It happened again over the weekend. Another preseason game and yet another performance, at least from the starters, that was less than stellar for the Detroit Lions. The offense failed to convert in the red zone. The defense struggled enough that Tampa Bay’s third-string quarterback and second-string offense effectively drove on the Lions’ top unit.
“It’s a long season, it’s a long process, and we’ve got a lot of work to do,” Lions coach Matt Patricia told reporters after Friday’s game against Tampa Bay. “I think we’re still in that process.”
That process has worked well where Patricia came from, in New England, where the preseason is largely used for evaluation and getting various players reps in both advantageous and adversarial positions. And Patricia himself said Friday night things should look different in September, October and November (when games count) versus now (when they don’t).
It’s something he has echoed the past few weeks – as Detroit has not looked good in any preseason game when the starters were playing. All of that said, here’s what stood out from a another rough Lions exhibition.
The defensive front seven is going to be an issue: This isn’t new. There were some flashes against the Buccaneers that showed progress, particularly from Sylvester Williams and Kerry Hyder. But Detroit’s down-to-down pass rush has been unimpressive. How Patricia’s in-week game-planning can remedy that has turned into one of the top questions entering the regular season. If he can help there, then the Lions should improve. If not, it could be a rough year for Detroit’s defense.
It goes beyond the pass rush. The team’s run defense has not been good, either. Middle linebacker Jarrad Davis missed multiple tackles Friday night, adding to a preseason where his coverage skills have shown to be questionable. He’s the Lions’ best linebacker, so that has to be an area of worry.
The offense “should” be fine: The protection is still going to be a concern – Matthew Stafford was sacked five times in the preseason in essentially three-plus quarters of play -- but until T.J. Lang returns it’s tough to give a full evaluation. The quicker Lang returns, the better it’ll be for the Lions. Frank Ragnow continues to look like a better-than-expected first-round pick. But the real reason to feel better about the offense is how it moved in the first half against the Buccaneers.
The red-zone failings against Tampa Bay – and all preseason – are dicey, but Detroit moved the ball well before reaching the red area. Each of the Lions’ four main backs averaged at least 4 yards per carry. And Stafford, when he wasn’t getting sacked, was finding his receivers with ease. His 9-of-18 line against the Bucs was a misnomer because of multiple drops. That, of course, could be another concern but like the protection, it might be best to see if that’s a preseason thing or if it translates to the regular season.
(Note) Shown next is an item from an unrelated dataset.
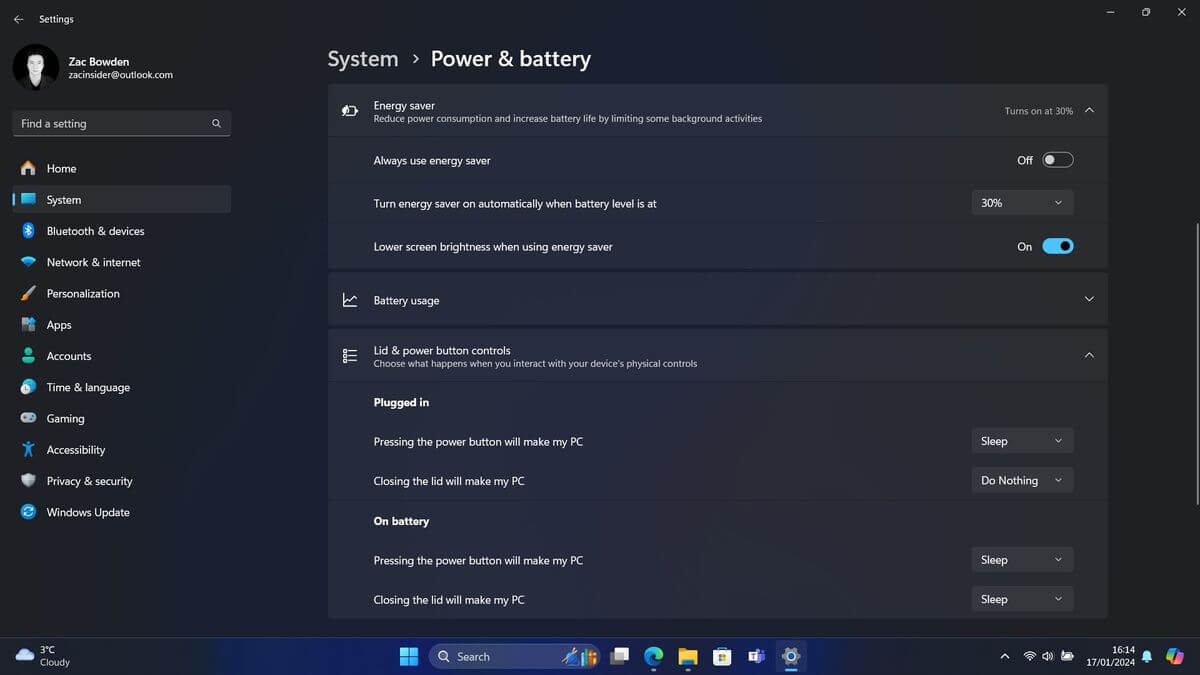Click the Windows Start button
Image resolution: width=1200 pixels, height=675 pixels.
pos(409,656)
Some roster surprises could await: While the top-end players are set, there are going to be some difficult decisions for the Lions. Brandon Powell, the undrafted rookie receiver who has been one of the more consistent players in camp, is forcing Detroit into a tough decision whether to keep five receivers.
Hakeem Valles has arguably been the Lions’ top tight end in camp and received first-team reps. It would be a surprise at this point if he didn’t make the roster, but it could force the Lions to keep four tight ends. If they go with three, would it be Levine Toilolo or Michael Roberts who would be out of a job. The defensive line and linebacker depth remain a bit of a mystery overall, with a bunch of players being in toss-up positions – which is largely because none of them stood out. Same thing with the offensive line depth behind the starters and rookie Tyrell Crosby.
Bob Quinn has usually kept one person who has been a complete surprise each year. Powell was that guy for me originally, but he has played his way into the actual conversation. So here’s another name to watch – Leo Koloamatangi. The Lions clearly don’t seem to love their interior line depth and that Koloamatangi got some first-team work late against Tampa Bay tells me he might be closer to a roster spot than not. It would be surprising to see him beat out Joe Dahl and Kenny Wiggins – and I’m not sure that he will, to the point where I don’t think I’ll be putting him on my final 53-man roster projection – but his name is one that wouldn’t surprise me.